Binary search vs. Hash table

Share your advanced PureBasic knowledge/code with the community.
Trond
Always Here
Always Here
Posts: 7446
Joined: Mon Sep 22, 2003 6:45 pm
Location: Norway

Binary search vs. Hash table

Post by Trond »

netmaestro wrote:
although not quite as fast as list insertion or sorted array search
I agree with you on the list insertion, but I can't on the sorted array search. ....
idle wrote:So for 10,000 elements a binary search is often faster but compared to 1,000,000 elements there's no comparison.
For 10 000 elements a binary search will definetely win. Of course, the hash table wins by a far amount when the number of items is absolutely enormous. But one million items is not enormous.

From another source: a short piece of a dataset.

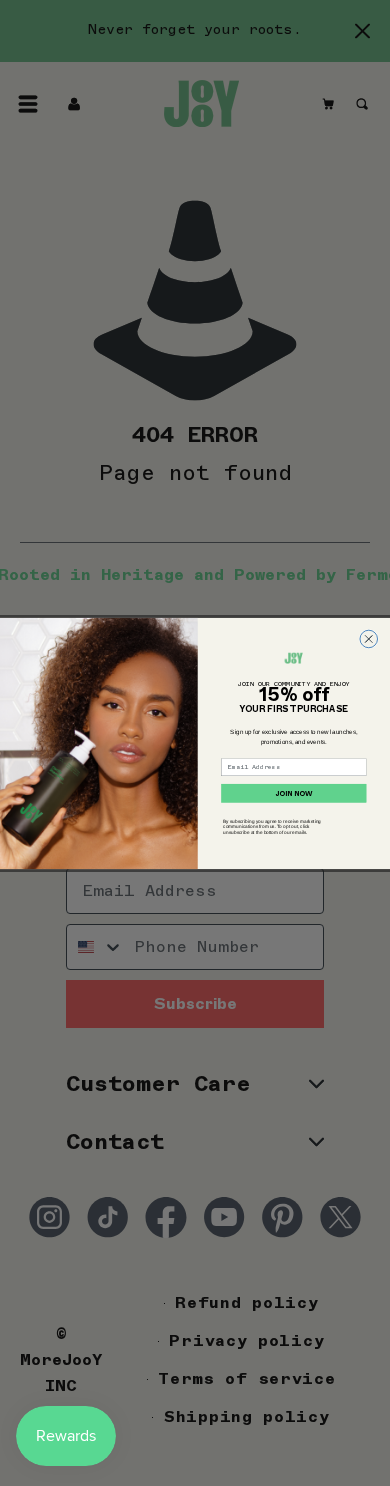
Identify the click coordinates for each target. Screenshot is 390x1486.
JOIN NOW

I tested my binary search against srod's hash functions.

Number of keys: 1 158 189 strings from a dictionary

Sorting and adding the keys and values to an array for binary search: 844 ms
Adding the keys and values to the hash table: 1625 ms

The lookup was performed 1 000 000 times with the same random keys for both algorithms.
Hash lookup: 1984 ms
Binary search lookup: 2250 ms

Over a trial of one million lookup, binary search loses by only 275 ms, or 0,000275 ms per lookup.

A "clear" win for the hash table, except that the hash table uses absolutely ridiculous amounts of memory. For making the hash table perform like this, I used a table size of two million (almost twice as large as the key set). This means 841 811 additional array elements compared to the binary search.
Also each hash item has a field for table id and the calculated hash. This is 8 bytes extra for each item.
And the hash items are stored in a liked list, again 8 bytes extra for each item.

So, if my calculations are correct, the hash table used an additional 841 811*4 + 8*1 158 189 + 8*1 158 189 bytes, or 20.8 megabytes compared to the binary search array. (Srod, please look over this.)

The size of the dictionary was only 11,5 mb.

If I lower the hash table size to 200 000 elemens, the hash table loses on the lookup, and still uses more memory than the sorted array.

Idle said there was no comparison with one million elements, I disagree. Both are fair contestants depending on your need.

As for PB's new map library. Insertion: 97 seconds. Lookup: 108 seconds. The performance seems horrific. Good thing it's a beta.

My benchmarking code:

Code: Select all


XIncludeFile "repository\hashtable.pb" ; srod's hashtable

Structure SPair
  Name.s
  Value.l
EndStructure

Procedure BS_GetItem(Array Arr.SPair(1), Max.l, Name.s)
  Protected Low, High, Mid
  High = Max
  While Low < High
    Mid = (Low + High) >> 1
    If Arr(Mid)\Name < Name
       Low = Mid + 1
    Else
       High = Mid
    EndIf
  Wend
  If Low < Max And Arr(Low)\Name = Name
    ProcedureReturn Low
  EndIf
  ProcedureReturn -1
EndProcedure

; Load data
Max = 50000
Global Dim Strings.s(Max)
ReadFile(0, "c:\dic-0294.txt")
While Not Eof(0)
  Strings(I) = ReadString(0)
  I + 1
  If I > Max
    Max + 50000
    ReDim Strings.s(Max)
  EndIf
Wend
Max = I - 1
ReDim Strings.s(Max)
MessageRequester("Data loaded", Str(Max) + " words loaded")
; 1 158 189 words loaded


; Add data to array
time = ElapsedMilliseconds()
SortArray(Strings(), #PB_Sort_Ascending)
Global Dim S2.SPair(I)
For I = 0 To Max
  S2(I)\Name = Strings(I)
  S2(I)\Value = I
Next
time = ElapsedMilliseconds()-time
MessageRequester("Data added", "Adding and sorting to array took " + Str(time) + "ms")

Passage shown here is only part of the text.